§ Task description: Make a word-for-word copy of the entries below from their first line through the line with "Image resolution: width=374", and add nothing.

§ The data:

════

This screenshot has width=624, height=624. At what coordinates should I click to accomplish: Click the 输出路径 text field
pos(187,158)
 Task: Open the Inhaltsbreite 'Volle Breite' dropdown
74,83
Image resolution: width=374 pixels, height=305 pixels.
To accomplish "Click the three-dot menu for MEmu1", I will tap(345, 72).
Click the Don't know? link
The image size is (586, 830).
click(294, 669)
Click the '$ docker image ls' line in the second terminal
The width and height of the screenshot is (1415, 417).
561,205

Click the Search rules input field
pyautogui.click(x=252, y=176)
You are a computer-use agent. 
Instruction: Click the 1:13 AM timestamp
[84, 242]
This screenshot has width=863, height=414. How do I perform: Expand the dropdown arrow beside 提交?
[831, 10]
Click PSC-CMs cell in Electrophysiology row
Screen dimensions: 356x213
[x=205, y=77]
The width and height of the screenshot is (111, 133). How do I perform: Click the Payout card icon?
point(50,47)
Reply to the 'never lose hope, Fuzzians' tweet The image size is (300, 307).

════

§ Task solution:
This screenshot has width=624, height=624. At what coordinates should I click to accomplish: Click the 输出路径 text field
pos(187,158)
 Task: Open the Inhaltsbreite 'Volle Breite' dropdown
74,83
Image resolution: width=374 pixels, height=305 pixels.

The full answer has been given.